De rechtbank heeft vastgesteld dat de Belastingdienst bereid is om in vooroverleg te treden over de overdrachtsbelasting, maar dat de overige fiscale aspecten pas na afronding van het ANBI-onderzoek aan de orde kunnen komen. De voorzieningenrechter heeft geoordeeld dat de Belastingdienst in redelijkheid kan besluiten om het vooroverleg uit te stellen totdat de resultaten van het ANBI-onderzoek bekend zijn. CGN heeft niet kunnen aantonen dat het handelen van de Belastingdienst een inbreuk op de godsdienstvrijheid vormt. De vordering van CGN is afgewezen, en zij is veroordeeld in de kosten van het geding.

Uitspraak

Rechtbank den haag

Team handel - voorzieningenrechter
zaak- / rolnummer: C/09/585251 / KG ZA 19-1222
Vonnis in kort geding van 12 februari 2020
in de zaak van
STICHTING CHRISTELIJKE GEMEENTE NEDERLAND,
statutair gevestigd te Apeldoorn, kantoorhoudende te Wormerveer,
eiseres,
advocaat mr. F.J.P. Delissen te Nijmegen,
tegen:
DE STAAT DER NEDERLANDEN,
(ministerie van Financiën, Belastingdienst),
zetelend te Den Haag,
gedaagde,
advocaat mr. W.I. Wisman te Den Haag.
Partijen worden hierna respectievelijk aangeduid als 'CGN' en 'de Staat'.

1.De procedure

1.1.
Het verloop van de procedure blijkt uit:
- de dagvaarding, met producties;
- de brieven van CGN van 23 en 27 januari 2020, met producties;
- de brief van de Staat van 24 januari 2020, met producties;
- de op 28 januari 2020 gehouden mondelinge behandeling, waarbij door beide partijen pleitnotities zijn overgelegd.
1.2.
Ter zitting is vonnis bepaald op heden.

2.Relevante regelgeving

2.1.
Artikel 3 van het Besluit Fiscaal Bestuursrecht ('BFB') luidt:
Klik in de linkerkolom in de boomstructuur
"3. Vooroverleg
1. Vooroverleg is een overleg tussen de inspecteur enerzijds en de belanghebbende of zijnvertegenwoordiger anderzijds, dat kan leiden tot een standpuntbepaling van de inspecteur of een vaststellingsovereenkomst over de wijze waarop het recht in een specifiek geval moet worden toegepast.

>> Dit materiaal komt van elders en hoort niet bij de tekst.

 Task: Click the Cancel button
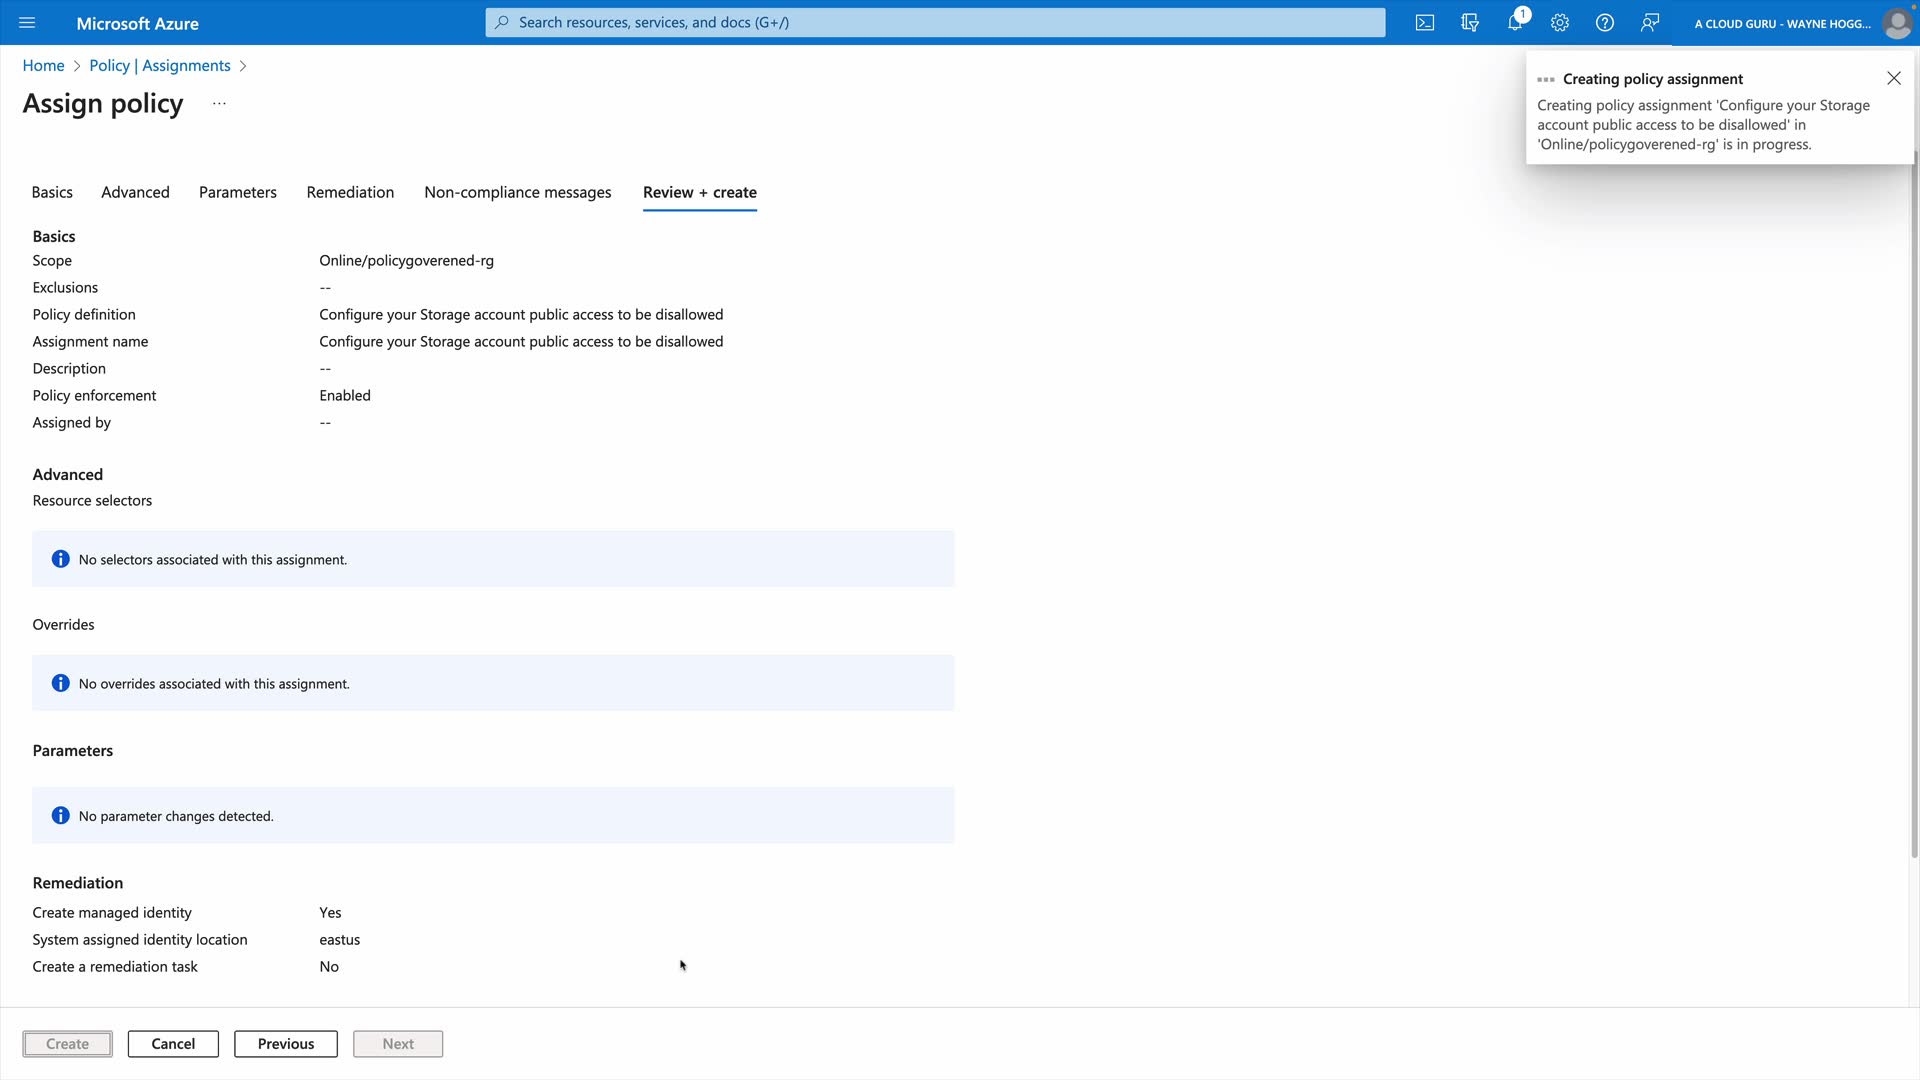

De inspecteur loopt met het vooroverleg vooruit op de heffing of de uitvoering van andere aan de inspecteur opgedragen taken. Vooroverleg kan zowel al verrichte als voorgenomen (rechts)handelingen betreffen. Een standpuntbepaling is pas mogelijk als uit het verzoek de feiten, de rechtsregels en de conclusie duidelijk blijken. Vooroverleg is niet bedoeld om zekerheid te verkrijgen als de toepassing van het recht rechtstreeks volgt uit openbare rechtsbronnen.
2. Het verzoek moet een duidelijke omschrijving van de casus bevatten, waarover een standpunt wordt gevraagd, inclusief alle relevante feiten en omstandigheden en, indien betrekking hebbend op de toepassing van het recht, een helder standpunt of een heldere zienswijze of conclusie bevatten over de fiscale consequenties van de voorgelegde casus. De inspecteur kan om nadere informatie vragen als dit naar zijn oordeel noodzakelijk is voor het beoordelen van de casus. Het standpunt van de inspecteur geldt onder het algemene voorbehoud van de juistheid en volledigheid van het verzoek. Daarnaast kan de inspecteur een specifiek voorbehoud maken.
3. (…)
4. De inspecteur hoeft niet in te gaan op een verzoek om vooroverleg, als:
a. belastingbesparing de enige dan wel de doorslaggevende beweegreden voor het verrichten van die (rechts)handeling(en) is,
b. de (rechts)handeling(en) voor de belanghebbende buiten het beoogde fiscale voordeel geenof weinig reële, praktische betekenis heeft (hebben),
c. doel en strekking van de wet of een verdrag of internationaal erkend beginsel zouden wordenmiskend als de door de belanghebbende verlangde rechtstoepassing zou worden gevolgd.
Als tijdens het vooroverleg blijkt dat sprake is van een of meer van deze situaties geeft de inspecteurgeen zekerheid vooraf over de fiscale gevolgen."

3.De feiten

Op grond van de stukken en het verhandelde ter zitting wordt in dit geding van het volgende uitgegaan.
3.1.
CGN is als christelijke geloofsgemeenschap in Nederland ontstaan in 1959 en deelt de grondslag van de internationale geloofsgemeenschap Brunstad Christian Church. CGN is landelijk en lokaal georganiseerd in meerdere stichtingen.
3.2.
CGN is voornemens haar organisatiestructuur te wijzigen in die zin dat via juridische fusies van gelieerde stichtingen en omzetting een kerkgenootschap in de zin van artikel 2:2 van het Burgerlijk Wetboek (met zelfstandige onderdelen) ontstaat. Van de daarbij betrokken twaalf stichtingen, bezitten elf sinds 1 januari 2008 de 'ANBI-status', in de zin van artikel 5b van de Algemene wet inzake rijksbelastingen. CGN beoogt dat die status zal worden behouden na de omzetting.
3.3.
In verband met de aan de herstructurering verbonden fiscale aspecten heeft CGN advies en bijstand gevraagd aan HVK Stevens Belastingadvies B.V. te Amsterdam (hierna 'HVK').
3.4.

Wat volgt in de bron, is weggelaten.